Wednesday, June 13, 2007

Development vs. Manufacturing

A colleague pointed me to the this link which is lecture notes from an MIT class. It points out some common fallacies (derived from a study by Yuko Fujigaki) in running software development and cites the classic mistake as running software development as you would run manufacturing.

What is pointed out is that the time management techniques used in running manufacturing cannot be associated with software development without modifications. What are those techniques, then, and what modifications are required?

Taking from another article on a blog that I enjoy by Jeff Atwood, there are some parallels between software development and manufacturing, but they're often misapplied.

In manufacturing, you spend a whole bunch of time up-front doing design work and end up with a blueprint for what you want to build. You (loosely speaking) feed that blueprint into a bunch of machines who churn out your end product The traditional software-as-manufacturing metaphor maps "creating blueprints" to "writing a spec", "bunch of machines" to "developers", and "end product" to the code that those developers produce.

The revised metaphor instead maps "creating blueprints" to "writing code", "bunch of machines" to "compiler", and your end product is the binaries that you produce.

Using this metaphor better emphazises the challenges and efficiencies of software development as compared to manufacturing.

First, it casts the coding process as the creative design step that it is, rather than suggesting that developers are a bunch of automatons that take specs in at one end and churn out software at the other.

Second, it acknowledges the need for a detailed spec, but casts the code itself in that role.
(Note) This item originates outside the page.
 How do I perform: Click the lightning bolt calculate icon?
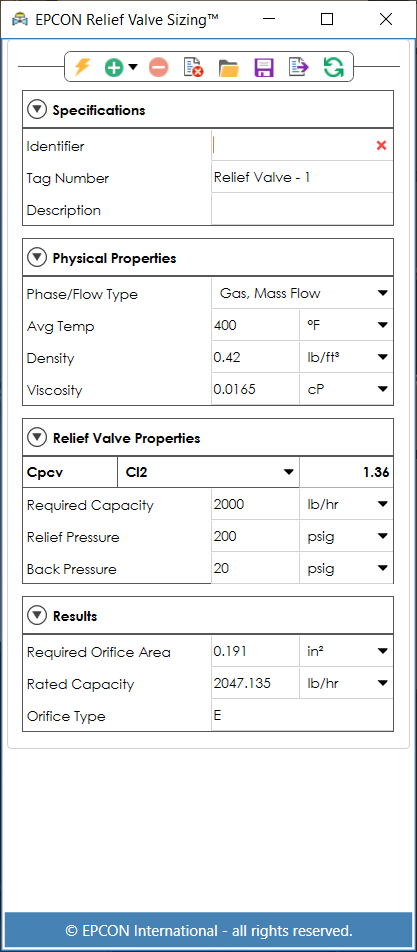click(x=82, y=67)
After all, what more detailed spec of how software works is there than the code itself? And unlike real manufacturing where screwing up the blueprints and starting to manufacture something incorrectly is extremely costly, actually "manufacturing" something from code is essentially free. Appreciating this frees you up to try different things with your blueprints to see which one produces the best end product.

So what does that mean? It simply means that the idea that the actual process of writing code is often misconstrued as being the easier part once specs are developed. The truth is, once a real spec (and what specs actually are is a topic in and of itself) is produced, the fun begins. With a spec in hand, a developer has a roadmap, but faces all of the challenges of working within the current codebase (or architecting if it's turnkey work), stumbling on functions that weren't written with scope and expansion in mind, data models, interface design, etc...
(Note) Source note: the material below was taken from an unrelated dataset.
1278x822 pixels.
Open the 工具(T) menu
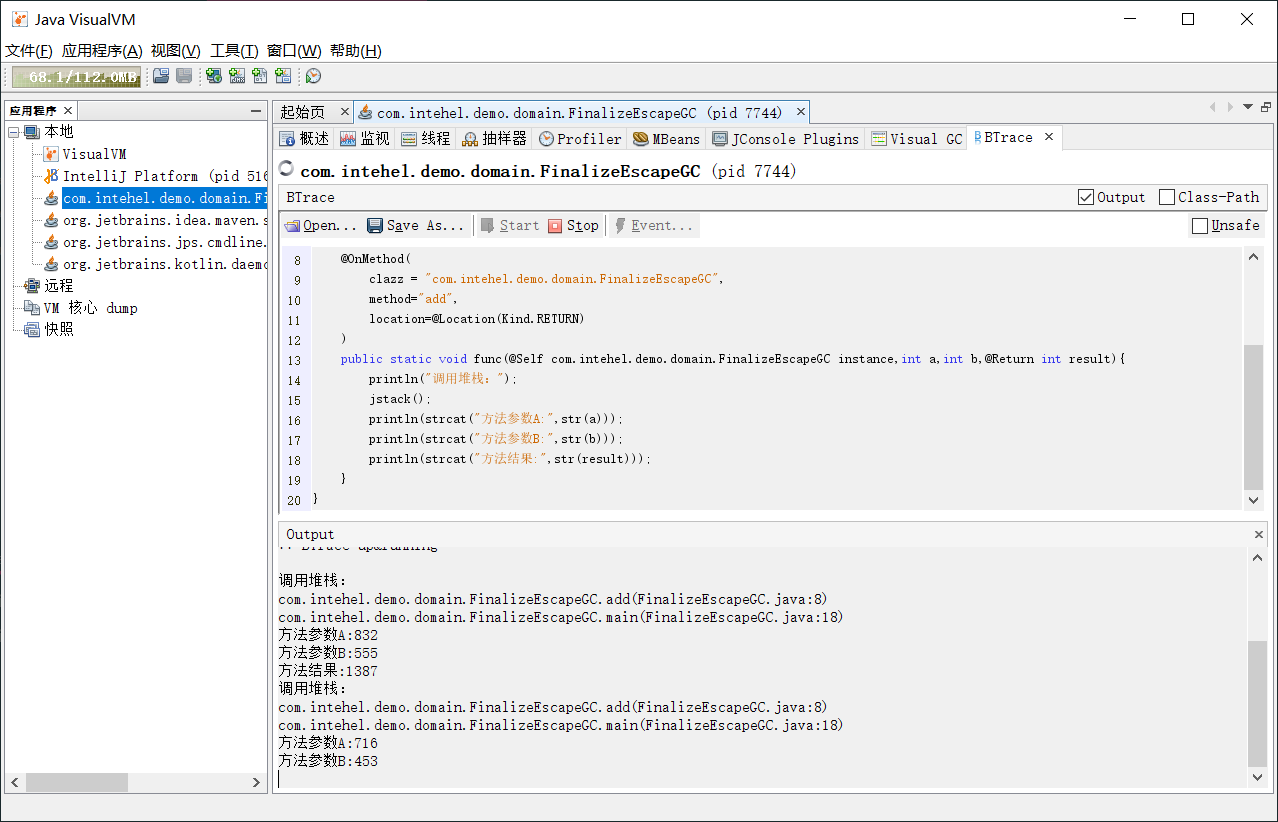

What this boils down to is the notion of time management in the software development process. The analogy I often use when discussing time management is asking a mechanic how long it will take to fix your car when the only description of the problem he/she has is "it's broken." You can narrow it down for them a bit with "it won't run" or even further with "it will start but won't move" but even with that detail you're not going to get a straight answer. It's not until the mechanic has had a chance to look at the vehicle that you're going to get anything resembling a time and cost to fix the problem.

For some reason, that's usually not acceptable in software development. Hard dates are demanded, and the developer has to live up to that date. And of course, when that date turns out to be short sighted, what happens is a stressed developer hacks in bad code at the last minute if they don't fight back on the deadline. That process leads to a common cycle in development where bad code is deployed, bugs are discovered, a client becomes unhappy or unhappier, more deadlines are set for the bug fixes, rinse/repeat.

What can be done to solve these problems? First, management of software development need to be aware that the development process is more art than science. There is no one way to solve any problem, and it's the thought process that gets to any of the solutions that takes the bulk of the time on the project. Without intimate knowledge of the codebase and the requirements, a hard date is impossible to define. It becomes less impossible when those two are known entities, but stumbling blocks, interruptions, scope creep, and any number of things can push that date out.